• Work instruction
Set down exactly the lines below, starting at the one that contains "Task: Select the Strict radio option" and ending at the one that contains "Given: Click the admin user avatar icon", with both of those lines included and nothing else.

_____

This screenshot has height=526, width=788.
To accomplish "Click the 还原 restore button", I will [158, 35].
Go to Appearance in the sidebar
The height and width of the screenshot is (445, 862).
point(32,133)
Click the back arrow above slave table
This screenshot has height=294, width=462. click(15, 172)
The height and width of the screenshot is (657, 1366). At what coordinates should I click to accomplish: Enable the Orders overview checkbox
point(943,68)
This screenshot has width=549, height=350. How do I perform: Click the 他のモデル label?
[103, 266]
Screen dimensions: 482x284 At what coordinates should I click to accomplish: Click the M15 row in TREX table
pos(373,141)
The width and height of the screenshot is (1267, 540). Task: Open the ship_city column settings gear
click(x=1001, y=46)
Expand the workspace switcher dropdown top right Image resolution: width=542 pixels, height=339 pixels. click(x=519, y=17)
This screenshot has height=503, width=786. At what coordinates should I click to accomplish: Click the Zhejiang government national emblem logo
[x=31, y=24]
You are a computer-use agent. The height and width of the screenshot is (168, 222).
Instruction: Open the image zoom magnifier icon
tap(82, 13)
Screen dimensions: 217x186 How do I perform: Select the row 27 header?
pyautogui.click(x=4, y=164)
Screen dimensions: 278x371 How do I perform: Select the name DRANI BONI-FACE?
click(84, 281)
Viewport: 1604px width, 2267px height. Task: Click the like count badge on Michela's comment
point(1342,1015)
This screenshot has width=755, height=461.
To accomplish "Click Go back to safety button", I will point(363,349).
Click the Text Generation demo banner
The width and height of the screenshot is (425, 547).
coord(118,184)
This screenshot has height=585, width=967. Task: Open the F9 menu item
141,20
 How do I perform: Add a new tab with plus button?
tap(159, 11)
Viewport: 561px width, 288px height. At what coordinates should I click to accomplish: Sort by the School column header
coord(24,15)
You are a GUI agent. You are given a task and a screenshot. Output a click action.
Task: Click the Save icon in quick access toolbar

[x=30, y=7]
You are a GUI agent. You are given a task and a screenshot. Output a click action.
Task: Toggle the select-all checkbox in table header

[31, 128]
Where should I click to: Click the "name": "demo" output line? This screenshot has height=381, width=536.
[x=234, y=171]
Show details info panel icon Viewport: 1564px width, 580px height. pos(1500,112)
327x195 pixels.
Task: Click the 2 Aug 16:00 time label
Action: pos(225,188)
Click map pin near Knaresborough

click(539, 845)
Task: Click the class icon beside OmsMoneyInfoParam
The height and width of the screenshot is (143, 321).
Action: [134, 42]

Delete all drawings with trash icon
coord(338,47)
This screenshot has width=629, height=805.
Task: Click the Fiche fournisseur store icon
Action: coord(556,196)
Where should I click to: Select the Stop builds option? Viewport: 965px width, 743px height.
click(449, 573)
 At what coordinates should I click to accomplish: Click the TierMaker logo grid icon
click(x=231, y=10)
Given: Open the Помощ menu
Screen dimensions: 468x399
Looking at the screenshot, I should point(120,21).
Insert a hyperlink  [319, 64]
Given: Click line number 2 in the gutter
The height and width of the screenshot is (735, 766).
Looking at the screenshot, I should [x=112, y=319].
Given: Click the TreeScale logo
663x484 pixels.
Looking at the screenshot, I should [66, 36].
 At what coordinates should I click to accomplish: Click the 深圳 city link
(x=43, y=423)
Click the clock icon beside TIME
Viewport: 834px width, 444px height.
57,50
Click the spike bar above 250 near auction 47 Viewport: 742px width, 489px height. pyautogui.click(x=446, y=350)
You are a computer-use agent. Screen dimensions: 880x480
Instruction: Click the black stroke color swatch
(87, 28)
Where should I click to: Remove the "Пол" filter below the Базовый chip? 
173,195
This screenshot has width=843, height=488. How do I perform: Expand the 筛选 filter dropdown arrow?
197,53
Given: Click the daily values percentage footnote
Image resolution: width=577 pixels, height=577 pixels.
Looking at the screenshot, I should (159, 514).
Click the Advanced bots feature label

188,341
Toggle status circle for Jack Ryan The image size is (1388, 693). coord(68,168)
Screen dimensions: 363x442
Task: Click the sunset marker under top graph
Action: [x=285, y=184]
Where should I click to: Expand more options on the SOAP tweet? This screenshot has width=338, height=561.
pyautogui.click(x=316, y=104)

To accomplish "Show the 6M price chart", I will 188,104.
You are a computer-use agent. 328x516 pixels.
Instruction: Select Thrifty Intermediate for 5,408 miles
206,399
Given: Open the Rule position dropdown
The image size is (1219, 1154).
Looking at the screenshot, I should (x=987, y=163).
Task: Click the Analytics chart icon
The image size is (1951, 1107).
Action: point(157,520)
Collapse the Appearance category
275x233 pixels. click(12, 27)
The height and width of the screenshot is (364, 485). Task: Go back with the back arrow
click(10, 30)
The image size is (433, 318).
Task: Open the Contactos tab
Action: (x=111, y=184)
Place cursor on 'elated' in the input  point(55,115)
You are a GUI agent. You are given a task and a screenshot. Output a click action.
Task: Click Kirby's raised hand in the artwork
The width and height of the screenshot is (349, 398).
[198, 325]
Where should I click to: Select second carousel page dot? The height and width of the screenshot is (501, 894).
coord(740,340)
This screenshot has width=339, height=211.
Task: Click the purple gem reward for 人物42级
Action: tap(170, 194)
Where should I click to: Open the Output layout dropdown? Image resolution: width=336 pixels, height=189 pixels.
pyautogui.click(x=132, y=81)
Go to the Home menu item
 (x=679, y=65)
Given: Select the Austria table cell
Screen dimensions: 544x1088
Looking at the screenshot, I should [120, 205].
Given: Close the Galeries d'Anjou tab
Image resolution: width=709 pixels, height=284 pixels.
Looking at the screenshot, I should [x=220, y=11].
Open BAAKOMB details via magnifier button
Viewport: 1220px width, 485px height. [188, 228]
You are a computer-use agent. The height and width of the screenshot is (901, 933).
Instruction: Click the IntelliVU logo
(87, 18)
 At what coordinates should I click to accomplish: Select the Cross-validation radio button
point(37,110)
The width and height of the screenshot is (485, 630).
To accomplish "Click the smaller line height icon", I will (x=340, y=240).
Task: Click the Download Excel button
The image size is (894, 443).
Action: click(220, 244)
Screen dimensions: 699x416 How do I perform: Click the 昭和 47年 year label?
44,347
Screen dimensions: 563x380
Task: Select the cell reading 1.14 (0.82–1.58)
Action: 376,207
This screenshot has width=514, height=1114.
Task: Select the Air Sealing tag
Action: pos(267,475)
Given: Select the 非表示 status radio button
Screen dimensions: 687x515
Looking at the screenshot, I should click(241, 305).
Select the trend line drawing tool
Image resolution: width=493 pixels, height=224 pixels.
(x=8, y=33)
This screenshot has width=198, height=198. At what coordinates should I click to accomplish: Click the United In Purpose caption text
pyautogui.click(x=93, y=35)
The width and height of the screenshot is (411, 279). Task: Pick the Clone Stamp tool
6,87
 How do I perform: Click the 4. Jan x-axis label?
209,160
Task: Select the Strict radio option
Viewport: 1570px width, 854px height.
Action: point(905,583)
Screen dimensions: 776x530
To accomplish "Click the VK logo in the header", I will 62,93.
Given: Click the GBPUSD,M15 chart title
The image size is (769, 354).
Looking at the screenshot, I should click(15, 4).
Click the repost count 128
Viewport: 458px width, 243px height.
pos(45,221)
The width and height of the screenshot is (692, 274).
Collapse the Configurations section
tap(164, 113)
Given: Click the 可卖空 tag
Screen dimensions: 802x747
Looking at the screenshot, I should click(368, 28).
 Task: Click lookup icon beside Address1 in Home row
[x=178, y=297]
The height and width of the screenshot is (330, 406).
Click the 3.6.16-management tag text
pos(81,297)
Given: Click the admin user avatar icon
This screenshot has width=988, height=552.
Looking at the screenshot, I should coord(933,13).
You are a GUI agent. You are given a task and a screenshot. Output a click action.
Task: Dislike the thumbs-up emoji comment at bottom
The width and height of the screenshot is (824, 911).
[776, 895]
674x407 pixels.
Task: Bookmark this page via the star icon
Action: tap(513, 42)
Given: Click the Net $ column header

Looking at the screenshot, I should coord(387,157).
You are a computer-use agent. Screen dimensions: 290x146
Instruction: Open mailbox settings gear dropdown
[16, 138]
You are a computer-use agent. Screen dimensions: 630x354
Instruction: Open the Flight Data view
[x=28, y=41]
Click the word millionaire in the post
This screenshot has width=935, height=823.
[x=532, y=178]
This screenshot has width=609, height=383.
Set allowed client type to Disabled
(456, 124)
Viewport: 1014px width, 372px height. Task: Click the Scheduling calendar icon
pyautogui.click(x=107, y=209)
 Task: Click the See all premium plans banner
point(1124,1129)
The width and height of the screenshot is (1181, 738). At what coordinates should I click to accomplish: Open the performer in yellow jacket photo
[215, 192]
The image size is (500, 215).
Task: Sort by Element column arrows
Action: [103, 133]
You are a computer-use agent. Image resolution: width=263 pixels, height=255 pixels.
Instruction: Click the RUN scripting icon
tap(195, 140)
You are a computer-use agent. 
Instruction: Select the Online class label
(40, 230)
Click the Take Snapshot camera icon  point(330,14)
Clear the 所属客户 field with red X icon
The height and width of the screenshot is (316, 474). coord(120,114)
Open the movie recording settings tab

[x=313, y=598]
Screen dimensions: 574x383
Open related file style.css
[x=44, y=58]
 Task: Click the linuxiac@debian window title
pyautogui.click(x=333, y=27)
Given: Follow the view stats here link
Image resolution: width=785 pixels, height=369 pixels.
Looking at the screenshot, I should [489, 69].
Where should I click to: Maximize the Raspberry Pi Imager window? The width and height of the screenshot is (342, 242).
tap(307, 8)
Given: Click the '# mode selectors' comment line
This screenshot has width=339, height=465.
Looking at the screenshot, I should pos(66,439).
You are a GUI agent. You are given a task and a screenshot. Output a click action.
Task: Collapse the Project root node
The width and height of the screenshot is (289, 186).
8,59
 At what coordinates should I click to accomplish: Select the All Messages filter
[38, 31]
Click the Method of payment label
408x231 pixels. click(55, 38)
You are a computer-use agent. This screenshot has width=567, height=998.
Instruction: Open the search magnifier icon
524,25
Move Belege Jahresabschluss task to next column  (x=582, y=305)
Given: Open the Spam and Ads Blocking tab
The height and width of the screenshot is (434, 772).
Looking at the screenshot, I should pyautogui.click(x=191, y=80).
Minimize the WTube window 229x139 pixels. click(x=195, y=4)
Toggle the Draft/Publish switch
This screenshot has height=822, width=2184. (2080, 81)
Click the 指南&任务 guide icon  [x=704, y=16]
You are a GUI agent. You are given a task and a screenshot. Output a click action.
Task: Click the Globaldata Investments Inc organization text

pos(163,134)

_____

• Solution to the exercise
Task: Select the Strict radio option
Viewport: 1570px width, 854px height.
Action: point(905,583)
Screen dimensions: 776x530
To accomplish "Click the VK logo in the header", I will 62,93.
Given: Click the GBPUSD,M15 chart title
The image size is (769, 354).
Looking at the screenshot, I should click(15, 4).
Click the repost count 128
Viewport: 458px width, 243px height.
pos(45,221)
The width and height of the screenshot is (692, 274).
Collapse the Configurations section
tap(164, 113)
Given: Click the 可卖空 tag
Screen dimensions: 802x747
Looking at the screenshot, I should click(368, 28).
 Task: Click lookup icon beside Address1 in Home row
[x=178, y=297]
The height and width of the screenshot is (330, 406).
Click the 3.6.16-management tag text
pos(81,297)
Given: Click the admin user avatar icon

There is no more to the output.